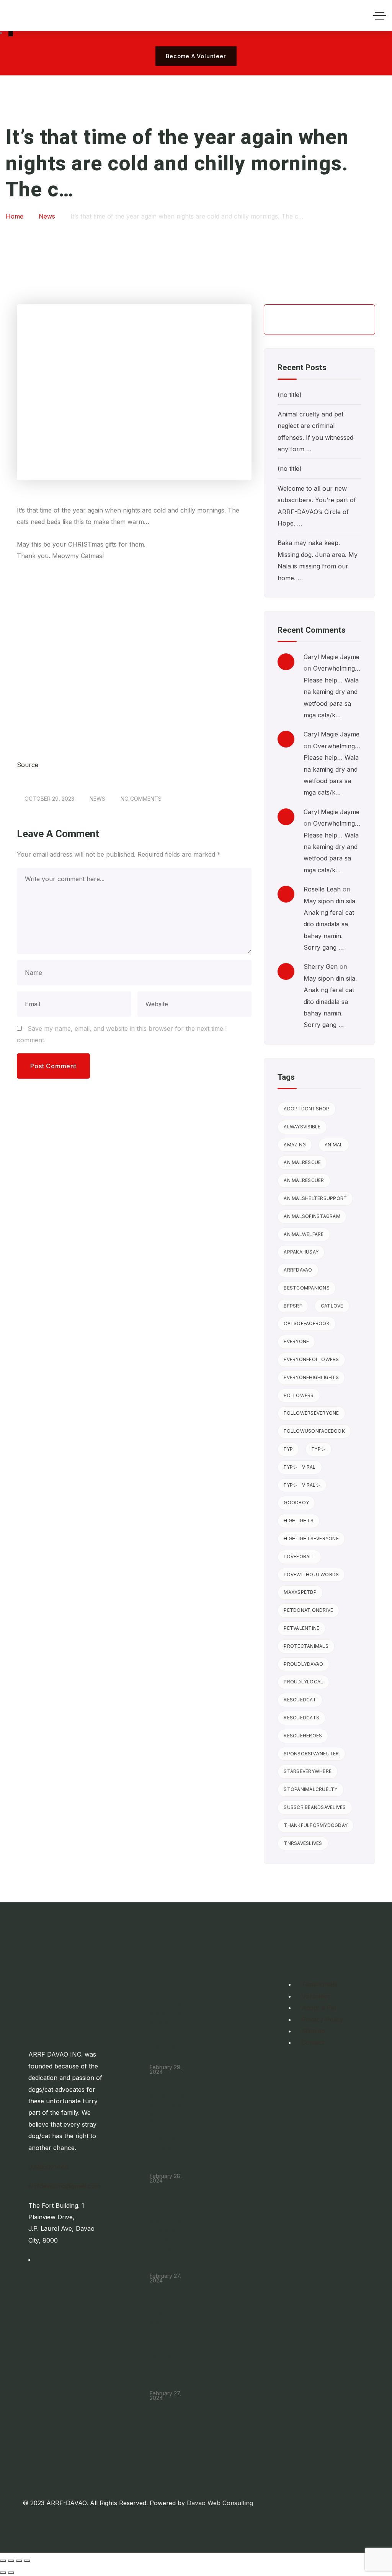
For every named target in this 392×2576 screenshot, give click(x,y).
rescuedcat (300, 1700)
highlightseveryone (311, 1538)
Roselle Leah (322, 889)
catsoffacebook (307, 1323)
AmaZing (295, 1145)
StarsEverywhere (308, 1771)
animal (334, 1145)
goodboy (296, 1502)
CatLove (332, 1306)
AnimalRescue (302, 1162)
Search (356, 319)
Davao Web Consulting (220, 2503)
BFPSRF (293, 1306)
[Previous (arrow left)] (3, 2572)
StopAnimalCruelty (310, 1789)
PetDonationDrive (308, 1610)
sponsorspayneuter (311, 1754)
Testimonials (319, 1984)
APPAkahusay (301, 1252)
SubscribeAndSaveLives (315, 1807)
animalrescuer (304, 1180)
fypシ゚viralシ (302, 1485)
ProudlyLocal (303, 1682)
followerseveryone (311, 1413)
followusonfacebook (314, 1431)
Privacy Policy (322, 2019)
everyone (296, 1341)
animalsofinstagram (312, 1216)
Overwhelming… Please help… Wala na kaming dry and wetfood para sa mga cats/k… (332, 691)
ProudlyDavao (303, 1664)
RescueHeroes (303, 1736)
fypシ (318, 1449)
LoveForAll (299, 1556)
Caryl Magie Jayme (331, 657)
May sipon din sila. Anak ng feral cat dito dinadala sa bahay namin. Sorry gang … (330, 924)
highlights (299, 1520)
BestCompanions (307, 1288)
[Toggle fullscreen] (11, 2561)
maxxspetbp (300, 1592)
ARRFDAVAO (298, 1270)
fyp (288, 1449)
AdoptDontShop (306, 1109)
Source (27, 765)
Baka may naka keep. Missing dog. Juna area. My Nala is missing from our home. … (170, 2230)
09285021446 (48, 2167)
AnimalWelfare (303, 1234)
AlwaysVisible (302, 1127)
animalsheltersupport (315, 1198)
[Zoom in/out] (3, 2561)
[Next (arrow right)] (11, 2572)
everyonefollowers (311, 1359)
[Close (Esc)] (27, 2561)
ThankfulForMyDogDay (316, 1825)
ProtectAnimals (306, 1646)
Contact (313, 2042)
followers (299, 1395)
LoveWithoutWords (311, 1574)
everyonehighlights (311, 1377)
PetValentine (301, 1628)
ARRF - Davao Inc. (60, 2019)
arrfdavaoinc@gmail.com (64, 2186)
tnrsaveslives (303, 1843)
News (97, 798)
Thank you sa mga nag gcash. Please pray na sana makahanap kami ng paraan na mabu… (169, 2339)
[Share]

==================================================

### Work required
Quote the listing above, but only from the line that shows "highlightseveryone (311, 1538)" through the line that shows "sponsorspayneuter (311, 1754)".

### Answer
highlightseveryone (311, 1538)
Roselle Leah (322, 889)
catsoffacebook (307, 1323)
AmaZing (295, 1145)
StarsEverywhere (308, 1771)
animal (334, 1145)
goodboy (296, 1502)
CatLove (332, 1306)
AnimalRescue (302, 1162)
Search (356, 319)
Davao Web Consulting (220, 2503)
BFPSRF (293, 1306)
[Previous (arrow left)] (3, 2572)
StopAnimalCruelty (310, 1789)
PetDonationDrive (308, 1610)
sponsorspayneuter (311, 1754)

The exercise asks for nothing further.